Copy the items from the line containing "How do I perform: Open the" through the last item, inclusive, and substitute "bookmarks" for "reading plan", changing nothing else.

((

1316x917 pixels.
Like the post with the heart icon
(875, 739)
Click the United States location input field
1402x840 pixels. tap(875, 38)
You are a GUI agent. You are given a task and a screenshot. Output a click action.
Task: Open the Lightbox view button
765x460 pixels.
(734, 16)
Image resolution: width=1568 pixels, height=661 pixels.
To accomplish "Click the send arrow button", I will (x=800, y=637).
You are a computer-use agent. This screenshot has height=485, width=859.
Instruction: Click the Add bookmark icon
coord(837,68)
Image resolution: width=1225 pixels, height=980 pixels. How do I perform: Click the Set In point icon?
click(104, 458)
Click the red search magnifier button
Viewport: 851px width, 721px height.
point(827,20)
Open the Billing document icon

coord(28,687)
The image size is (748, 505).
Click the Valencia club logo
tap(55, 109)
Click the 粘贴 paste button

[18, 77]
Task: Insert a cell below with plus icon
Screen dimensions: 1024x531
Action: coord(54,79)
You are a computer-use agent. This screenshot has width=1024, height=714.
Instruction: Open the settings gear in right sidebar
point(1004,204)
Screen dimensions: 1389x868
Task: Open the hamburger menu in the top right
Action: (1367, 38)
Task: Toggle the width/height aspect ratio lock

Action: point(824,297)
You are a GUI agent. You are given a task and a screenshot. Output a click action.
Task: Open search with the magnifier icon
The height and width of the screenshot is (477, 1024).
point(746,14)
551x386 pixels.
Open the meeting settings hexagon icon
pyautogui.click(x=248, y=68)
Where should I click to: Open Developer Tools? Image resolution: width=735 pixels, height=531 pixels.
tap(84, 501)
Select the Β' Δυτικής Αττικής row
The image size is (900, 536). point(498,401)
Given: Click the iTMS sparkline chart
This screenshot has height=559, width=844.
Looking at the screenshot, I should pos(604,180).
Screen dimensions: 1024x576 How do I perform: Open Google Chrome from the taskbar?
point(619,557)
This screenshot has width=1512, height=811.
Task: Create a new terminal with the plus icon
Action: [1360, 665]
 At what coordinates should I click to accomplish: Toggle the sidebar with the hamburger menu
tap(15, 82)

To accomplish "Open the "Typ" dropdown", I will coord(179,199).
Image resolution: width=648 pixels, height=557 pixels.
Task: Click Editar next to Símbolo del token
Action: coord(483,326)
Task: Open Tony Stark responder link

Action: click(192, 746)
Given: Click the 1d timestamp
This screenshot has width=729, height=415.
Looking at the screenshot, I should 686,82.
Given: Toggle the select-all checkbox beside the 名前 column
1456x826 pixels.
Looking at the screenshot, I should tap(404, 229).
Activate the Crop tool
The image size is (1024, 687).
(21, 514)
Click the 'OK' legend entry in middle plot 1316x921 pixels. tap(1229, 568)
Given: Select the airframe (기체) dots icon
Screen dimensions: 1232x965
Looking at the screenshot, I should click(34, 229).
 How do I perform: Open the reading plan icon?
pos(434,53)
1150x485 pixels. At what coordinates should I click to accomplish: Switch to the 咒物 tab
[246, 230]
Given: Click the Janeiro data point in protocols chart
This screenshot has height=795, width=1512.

))

» Full output
 How do I perform: Open the bookmarks icon?
pos(434,53)
1150x485 pixels. At what coordinates should I click to accomplish: Switch to the 咒物 tab
[246, 230]
Given: Click the Janeiro data point in protocols chart
This screenshot has height=795, width=1512.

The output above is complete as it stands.